> **EXCERPT PROVIDED**:

— Start —

Problem is, web2project does not care to tell mysql server in what character set wants to communicate. So now it is mysql's turn.

It will set these variables according to:
1) mysql global or client configuration, if not defined then
2) options passed to mysqld as parameters or
3) compilation options or
4) mysql default - latin1.

Two most common values are utf8 and latin1. Both are entirely proper settings. You cannot say latin1 setting is bad, bad is that web2project does not care to tell mysql server in what charset they will communicate. Web2project is blindly assuming utf8 but MANY servers have latin1 as default setting. Do you know why so many servers have latin1 as default setting? Because there are still so many old/buggy software or sites that do not set connection charset and system-wide change may damage its database content! Yes, web2project is contributing to this unpleasant status.

So now we have two cases:
1) system-wide setting for db connection is utf8 - all is in order RIGHT now.
2) system-wide setting for db connection is latin1 - the retrieved data from server are still correct RIGHT now, but data stored in database are screwed up and sorting (collation) of non-ASCII characters does not work. In fact, sorting will not fully work until we do not change collation of tables/columns to correct language collation, i.e. utf8_czech_ci.

— End —

> **ENTRIES SUPPLIED**:
— Start —

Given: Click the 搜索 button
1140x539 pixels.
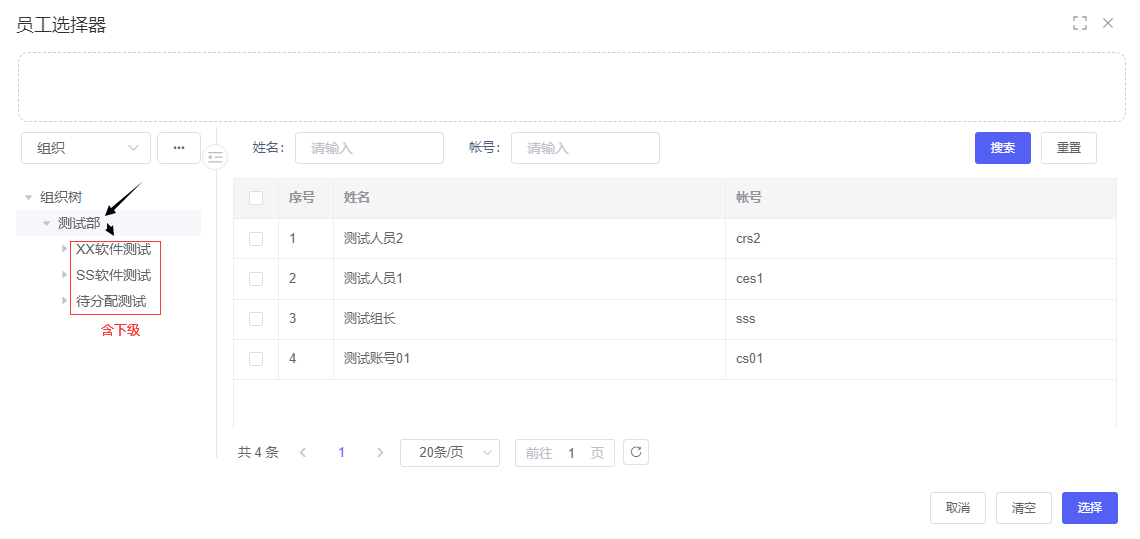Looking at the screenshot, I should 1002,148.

— End —
— Start —

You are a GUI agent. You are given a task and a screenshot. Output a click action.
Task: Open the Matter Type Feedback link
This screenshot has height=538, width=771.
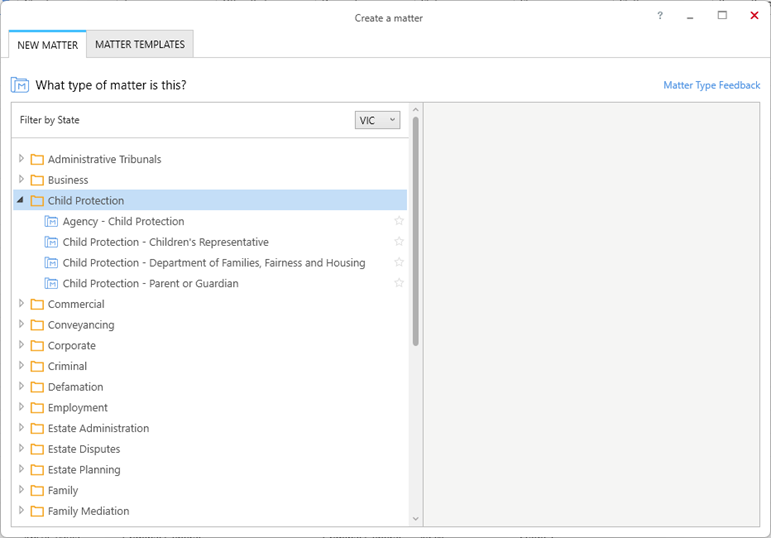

— End —

> **WHAT YOU SHOULD DO**:
Can you extract the full post about web2project and MySQL connection character sets, word for word? The records stand apart from the post and are unrelated to it.

> **RESULT FOR THIS TASK**:
Problem is, web2project does not care to tell mysql server in what character set wants to communicate. So now it is mysql's turn.

It will set these variables according to:
1) mysql global or client configuration, if not defined then
2) options passed to mysqld as parameters or
3) compilation options or
4) mysql default - latin1.

Two most common values are utf8 and latin1. Both are entirely proper settings. You cannot say latin1 setting is bad, bad is that web2project does not care to tell mysql server in what charset they will communicate. Web2project is blindly assuming utf8 but MANY servers have latin1 as default setting. Do you know why so many servers have latin1 as default setting? Because there are still so many old/buggy software or sites that do not set connection charset and system-wide change may damage its database content! Yes, web2project is contributing to this unpleasant status.

So now we have two cases:
1) system-wide setting for db connection is utf8 - all is in order RIGHT now.
2) system-wide setting for db connection is latin1 - the retrieved data from server are still correct RIGHT now, but data stored in database are screwed up and sorting (collation) of non-ASCII characters does not work. In fact, sorting will not fully work until we do not change collation of tables/columns to correct language collation, i.e. utf8_czech_ci.